On April 11 from 3 p.m. to midnight, more than 9,500 people attended San Francisco’s eighth annual Night of Ideas, themed “Lighting the Way.” The event’s programs took place across the Asian Art Museum, the San Francisco Public Library (SFPL) Main Library branch and the Fulton Plaza.
The event was organized by Villa Albertine, KQED, SFPL, Circuit Network and the Asian Art Museum and served as a celebration of the 250th anniversary of the U.S. Declaration of Independence. Organizers presented new, unique ways of approaching the United States’ future in a series of sessions ranging from panels and workshops to live performances and short films.
Across the United States, there are 18 Nights of Ideas. “I thought it would be great because it was so big, and I like the fact that it’s multi-city, so it’s an exchange of ideas,” said one Night of Ideas attendee in an interview with The Urban Legend.
On the San Francisco Night of Ideas website, the organizers wrote, “[The] Night of Ideas creates space for collective imagination where ideas are exchanged, perspectives are expanded, and the way forward is shaped in real time.”
SFPL hosted a family-oriented afternoon session, called the “Afternoon of Ideas,” where participants were invited to look at art installations, participate in interactive activities such as bike-riding classes, listen to stories and attend music performances.
At night, the programs shifted to be more adult-focused. Experts spoke on panels ranging from ethical AI usage to art’s role in prison systems. The Asian Art Museum and SFPL both hosted performances and workshops. The museum also held art exhibitions, and the library threw a two-hour-long dance party.
“I loved when we first walked in the main entrance of the library [where] there was a dance troupe going on and there was music and it was loud,” said “Lost Ladies of Lit” podcast co-host Amy Helms in an interview with The Urban Legend. “I was like, ‘Okay, yeah, this is a party. This is gonna be fun.’”

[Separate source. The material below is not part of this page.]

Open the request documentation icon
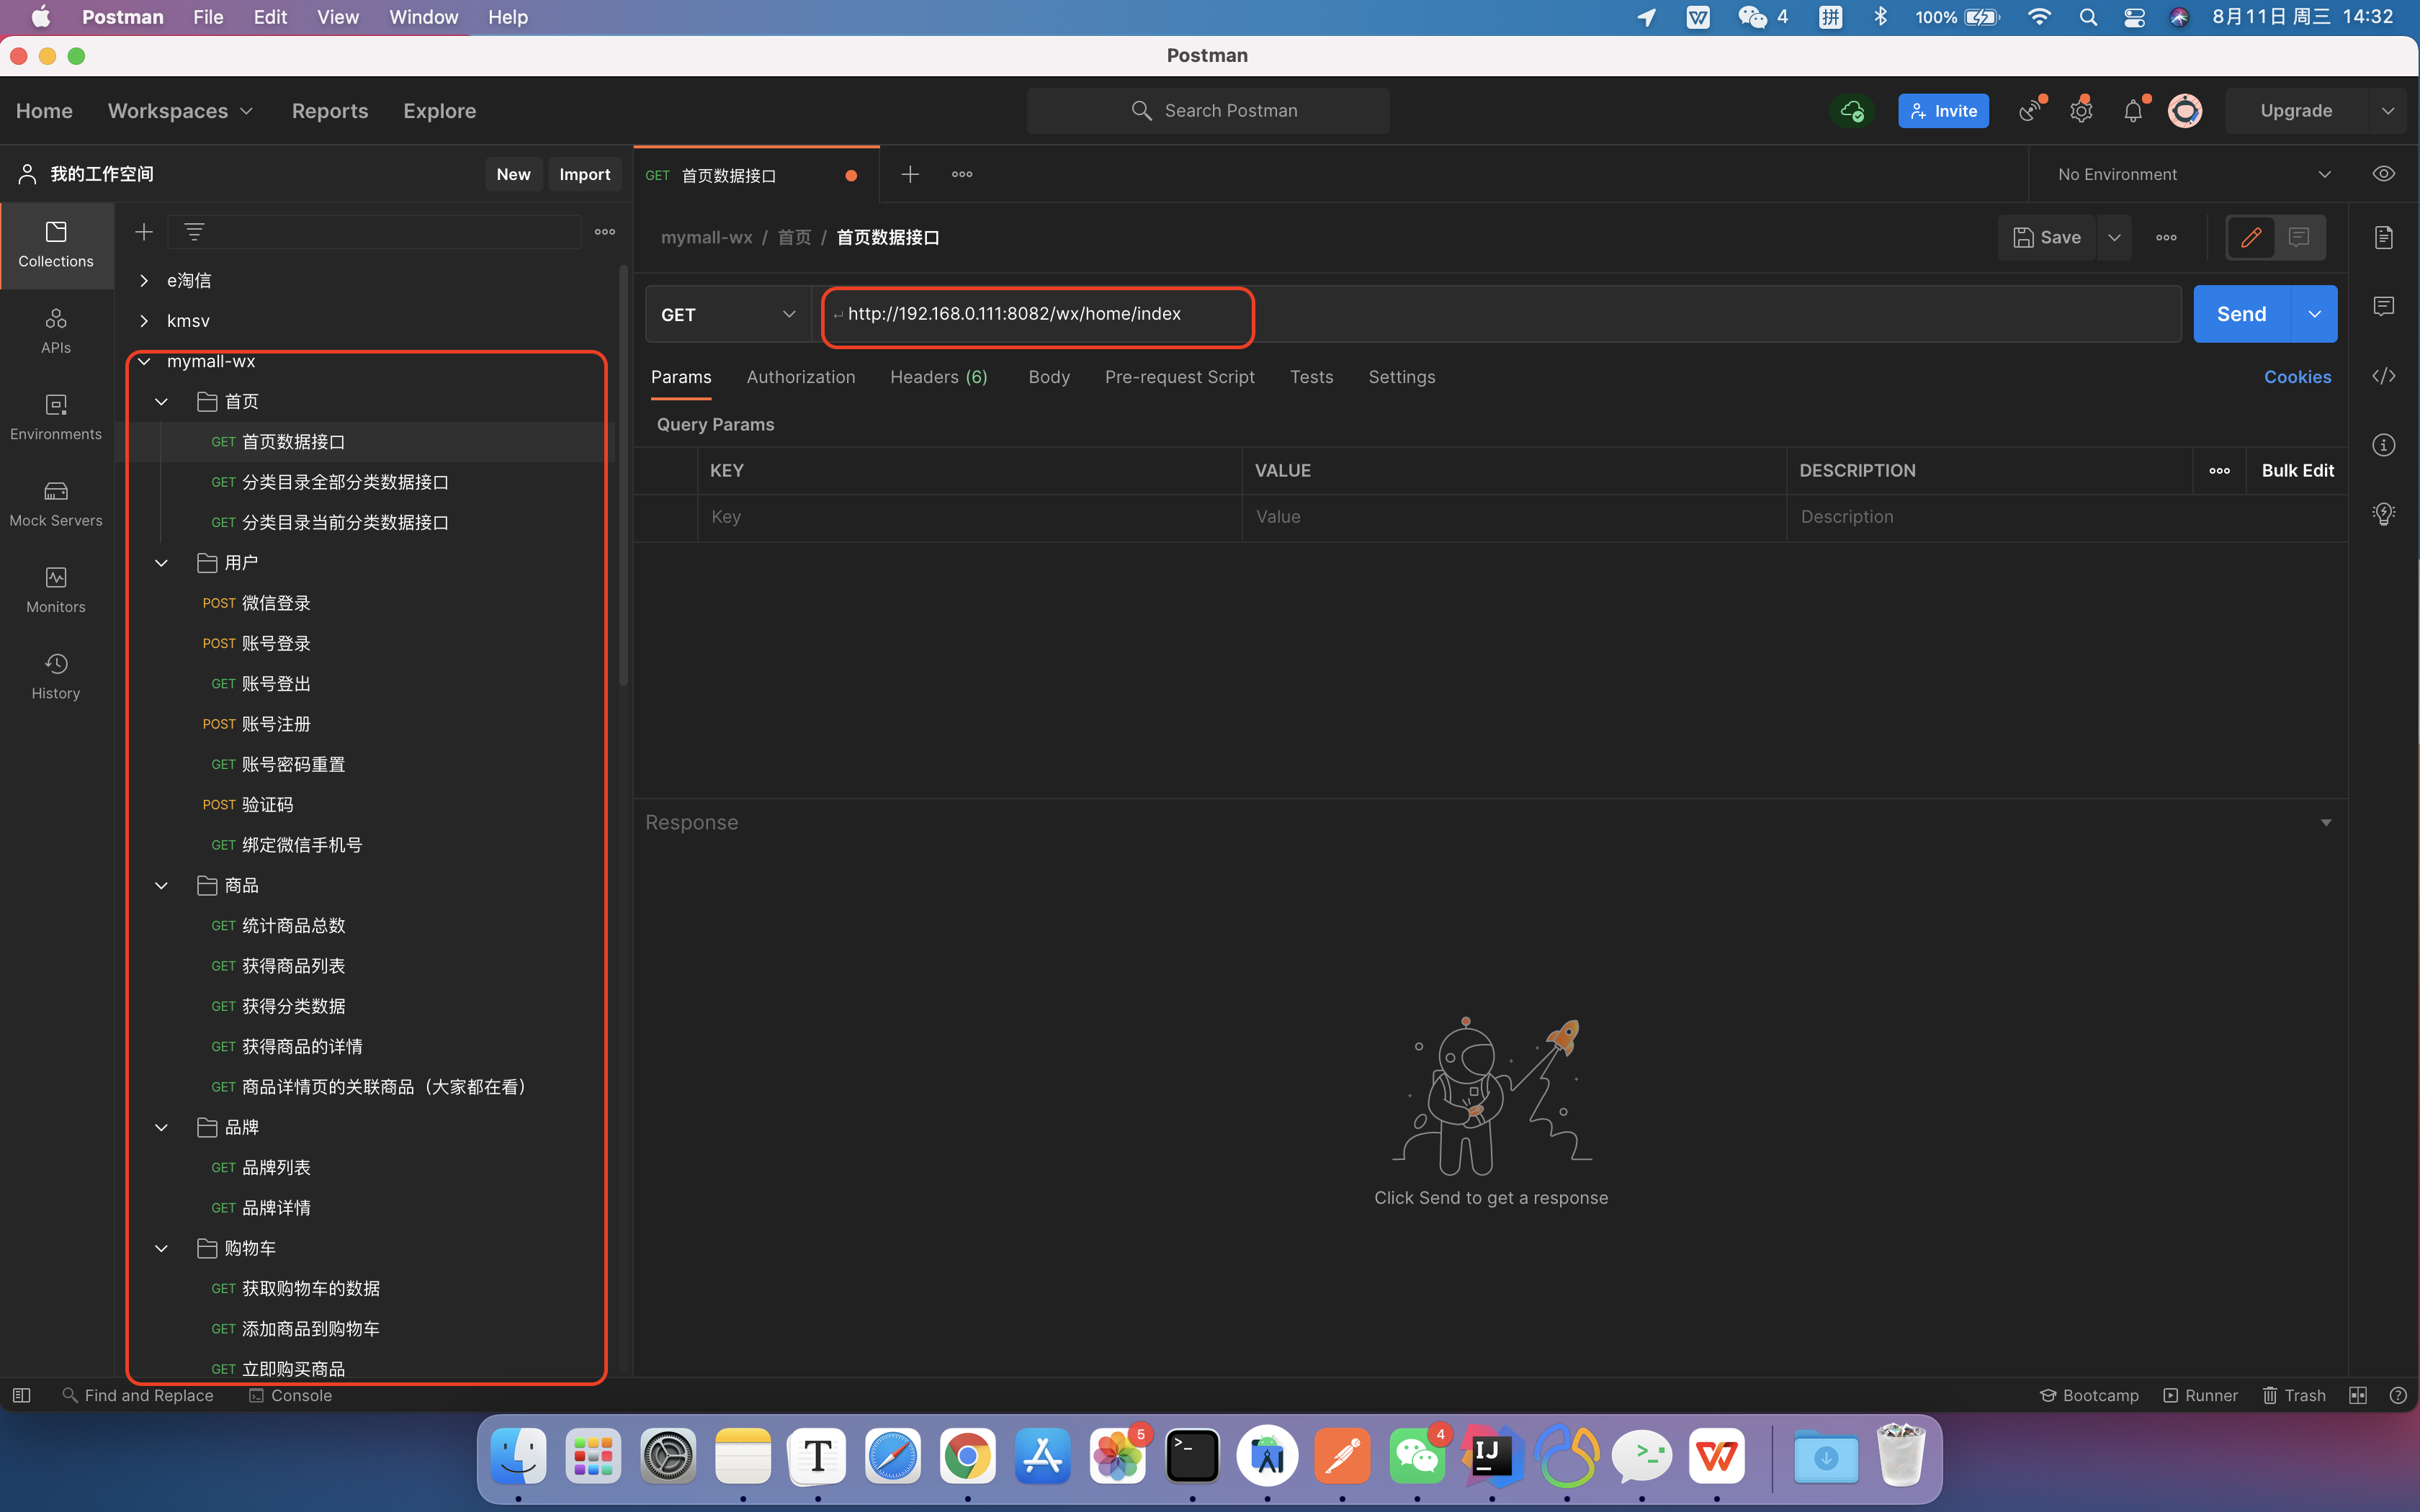Viewport: 2420px width, 1512px height. click(x=2384, y=237)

Helms spoke on a panel titled “Because the Night (Belongs to Women Writers)” with her podcast co-host Kim Askew, along with professors and authors Iris Jamal Dunkle and Emily Van Duyne. Over the course of the one-hour session, they discussed how to uplift female authors’ voices whose stories are obscured or hidden. “We hope [panel attendees] start hunting down some authors that are beyond the sphere of the common names that you hear all the time,” Helms said.
The Night of Ideas has transformed the way that many attendees see the library. “[The library] doesn’t have to be [a place] you go to work and to study and to be quiet and never talk,” Helms said. “To turn it into something like this, where we’re all having fun, having conversations, [building] community, talking about how to lead ourselves forward, how to problem solve — … we are looking to all kinds of things for hope for the future.”